Don’t make excuses, and don’t feel like you need to apologize 

It might feel like you’re being nice by giving an excuse like “I’m too busy to date at the moment” or “I’m still getting over someone else,” but what you’re really doing is giving the person false hope that if the situation changes, your mind might change as well. If you’re not interested, you don’t need to offer an explanation beyond that.

“In general, honesty is always the best policy,” says marriage and family therapist Dr. Suzanne Wallach. “I always think: Wouldn’t you rather be told the truth than misled? So why do that to anyone else?” She emphasizes that it’s important to stick to your values, and definitely don’t feel like you should apologize. 

Remember that there’s no reason to feel guilty for not reciprocating another person’s feelings. You’re not doing anything wrong; you’re simply expressing how you feel. If you say something you don’t mean, you might end up having to reject them a second time, which isn’t really sparing their feelings at all.

Be assertive, especially if they’re not respecting your boundaries

If the person won’t take no for an answer, don’t be afraid to get assertive. Bring up the fact that you’ve already made it abundantly clear that you don’t want to go on a date with them; you can also express that their continued disregard for your boundaries is inappropriate. 

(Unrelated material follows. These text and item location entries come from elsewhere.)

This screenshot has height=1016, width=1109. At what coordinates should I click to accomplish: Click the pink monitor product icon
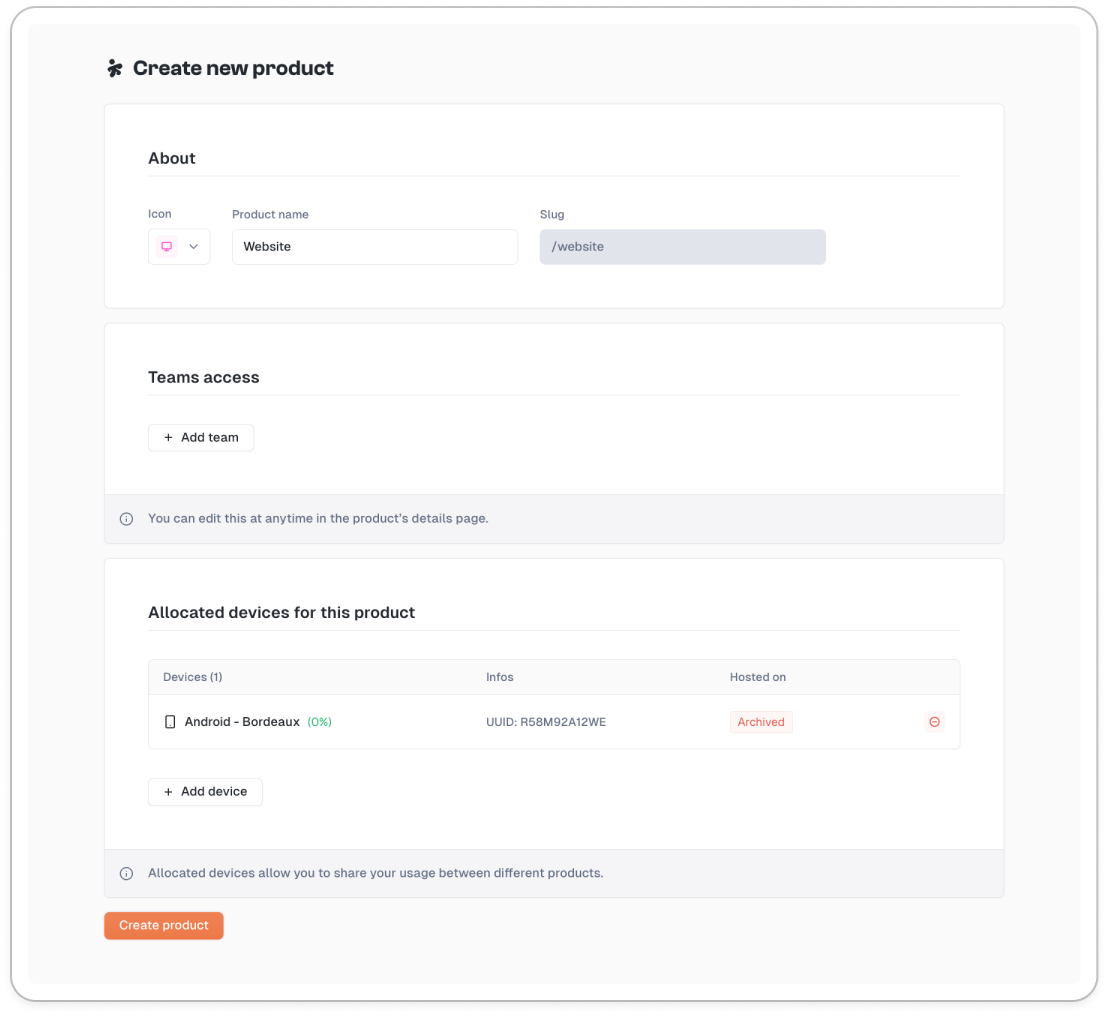point(167,247)
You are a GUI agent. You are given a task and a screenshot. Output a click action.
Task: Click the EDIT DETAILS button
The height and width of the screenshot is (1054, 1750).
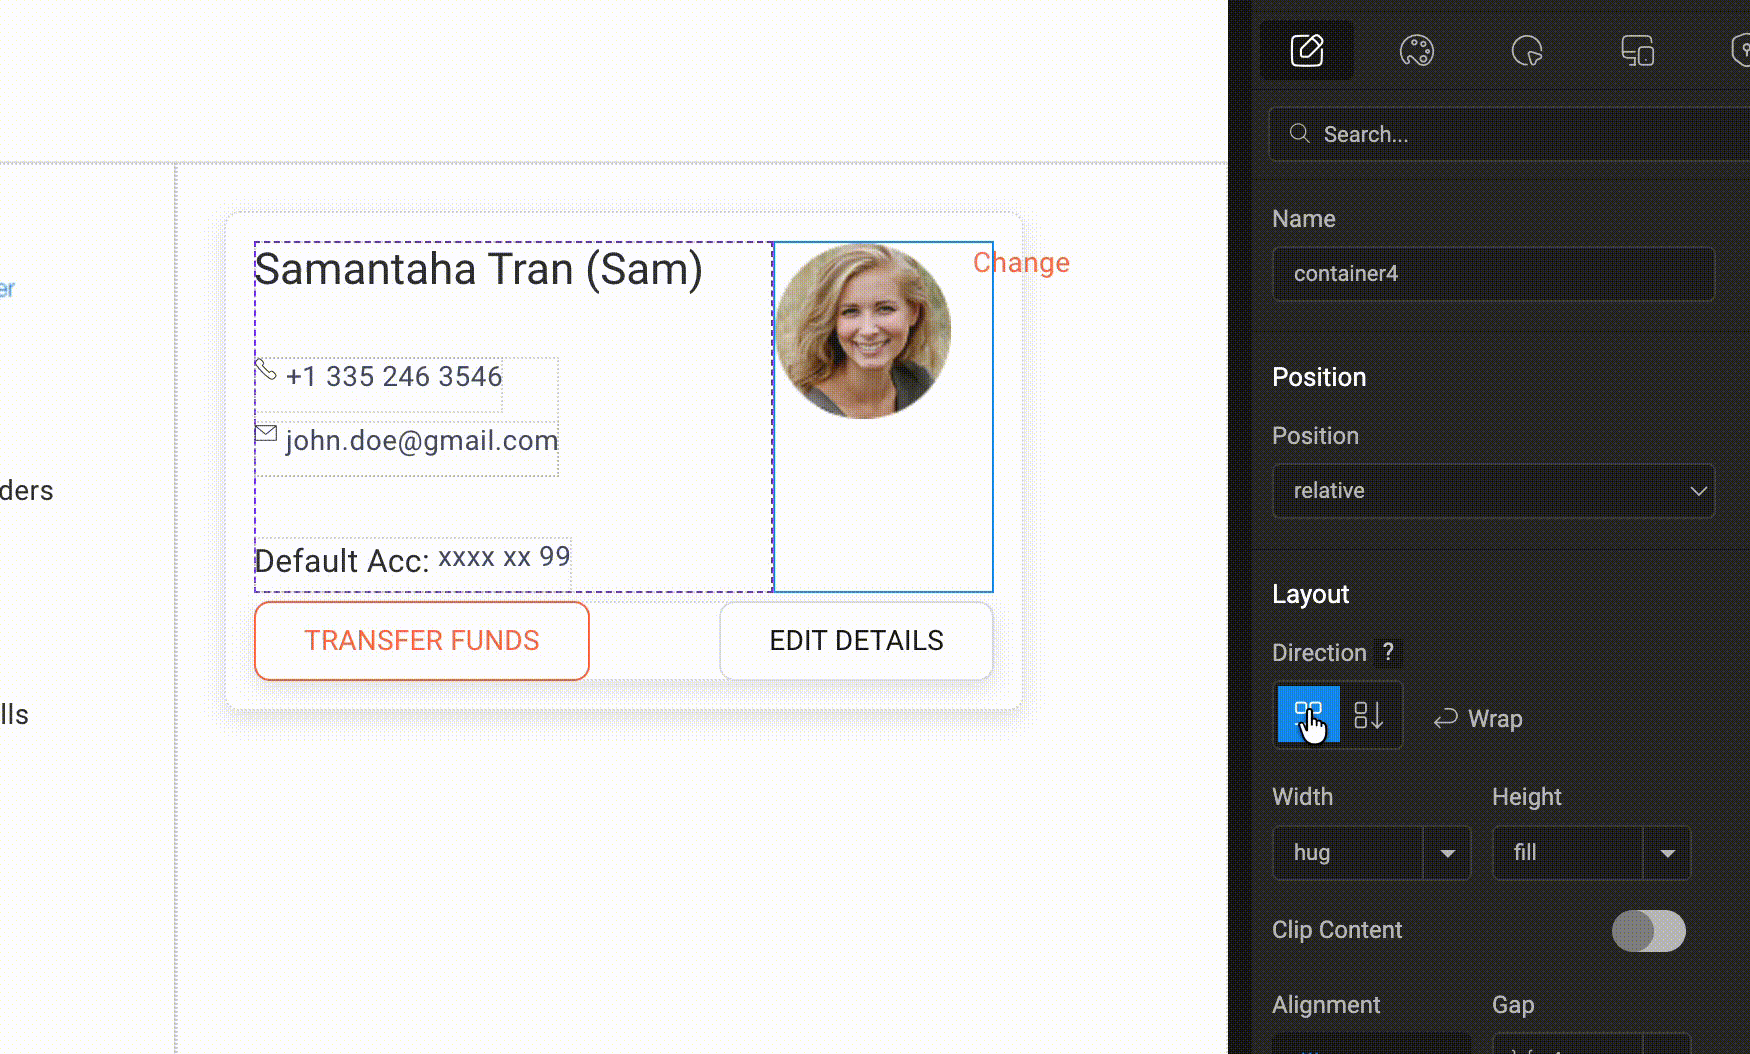pyautogui.click(x=856, y=640)
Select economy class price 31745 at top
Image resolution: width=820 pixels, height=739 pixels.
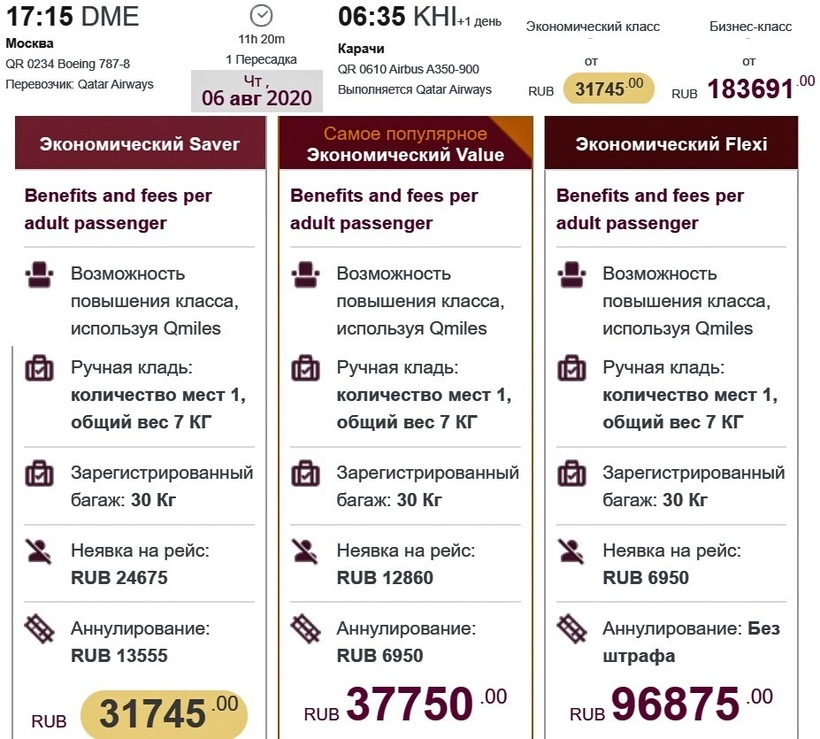[608, 88]
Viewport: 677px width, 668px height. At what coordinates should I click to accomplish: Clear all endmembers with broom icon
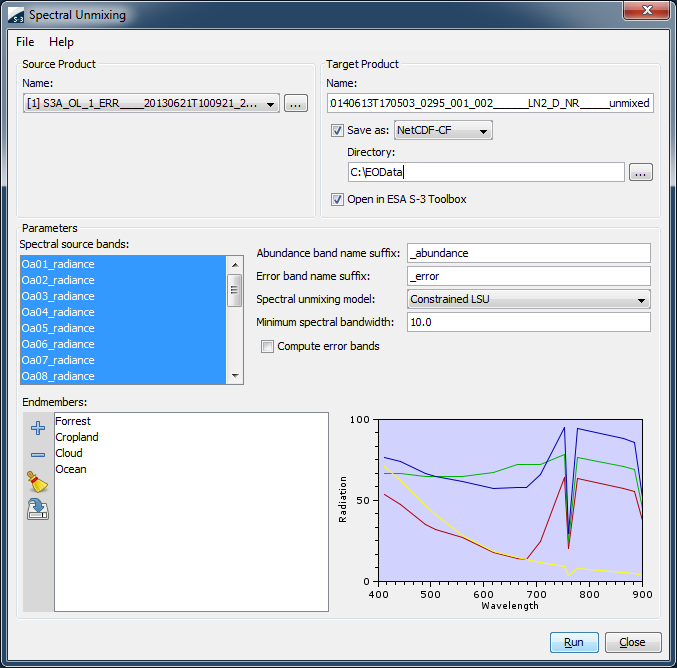[x=38, y=482]
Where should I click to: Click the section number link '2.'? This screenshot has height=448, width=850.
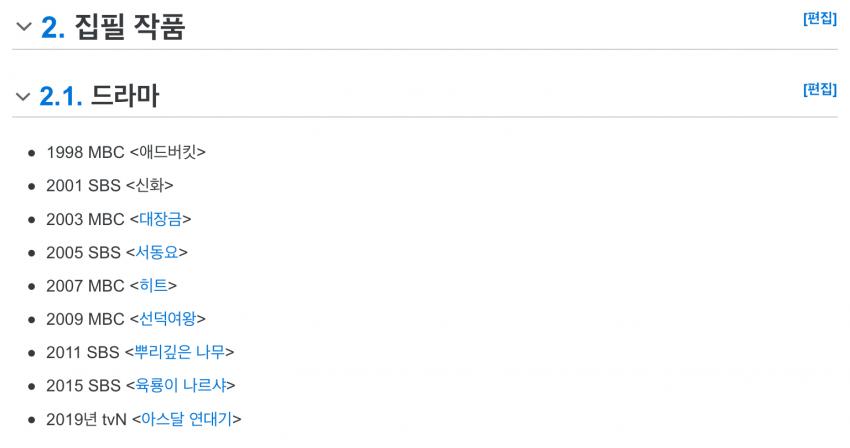pyautogui.click(x=53, y=28)
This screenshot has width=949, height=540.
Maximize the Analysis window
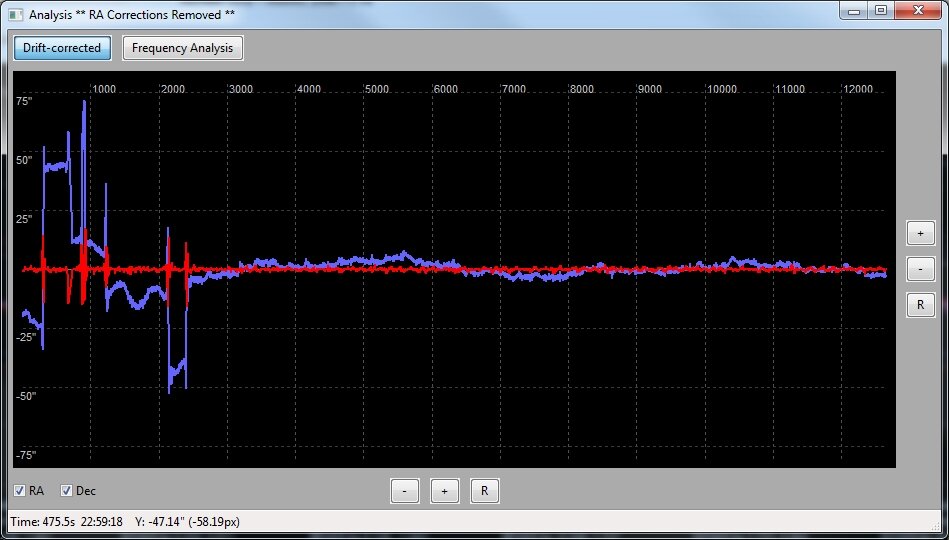880,11
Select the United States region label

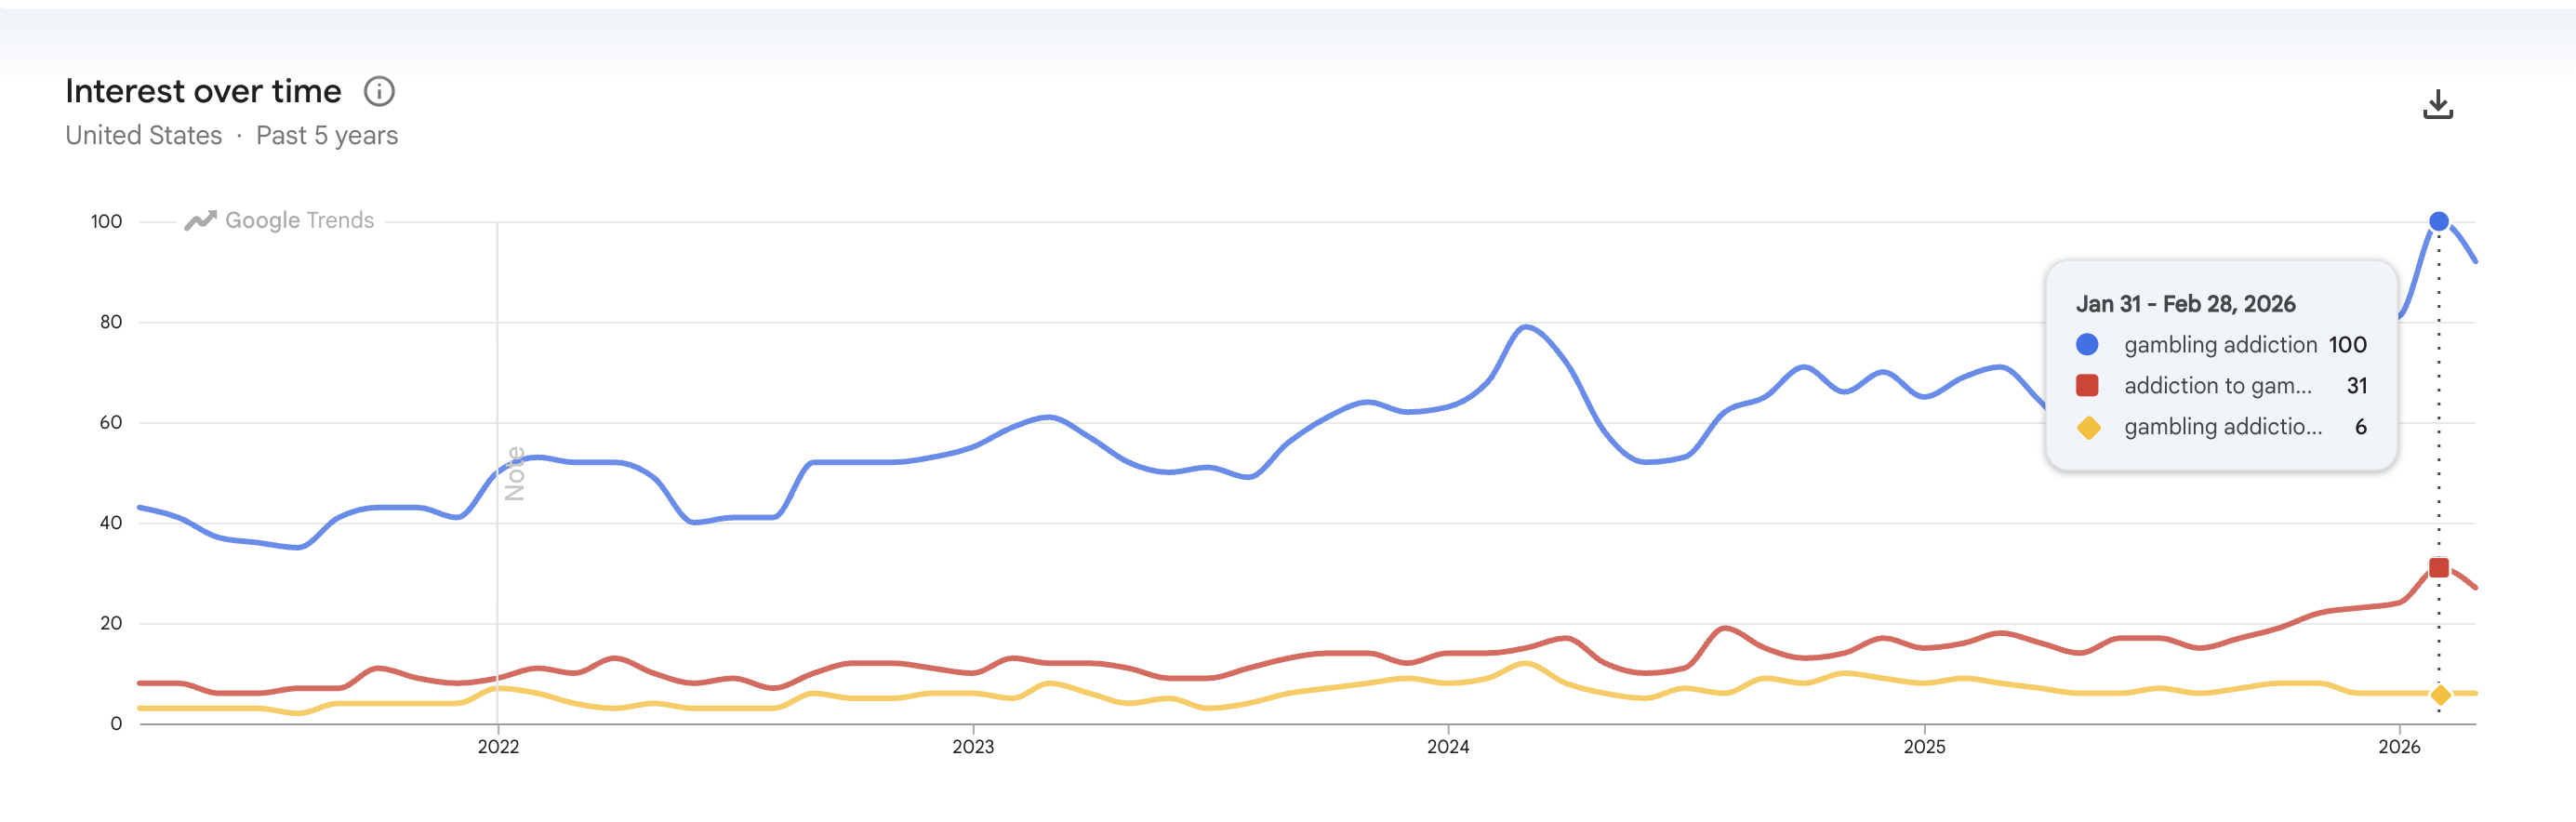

Harrison suggests saying, “I’ve already told you that I don’t want to go out with you. Please understand that I’m not interested in going out with you, and this experience has ensured that I will not be changing my mind.” Or, if you want to keep it simpler, you can just go with something like, “You’ve asked me already, and I’ve made it clear that I’m not interested. I’d ask that you please respect my decision.”

Saying no to a date is hard, but as long as you’re considerate and respectful of the other person’s feelings, they should understand where you’re coming from. Though you may worry about hurting them, keep in mind that it’s much kinder in the long run to be clear, direct, and honest; this will allow them to process their feelings and move on.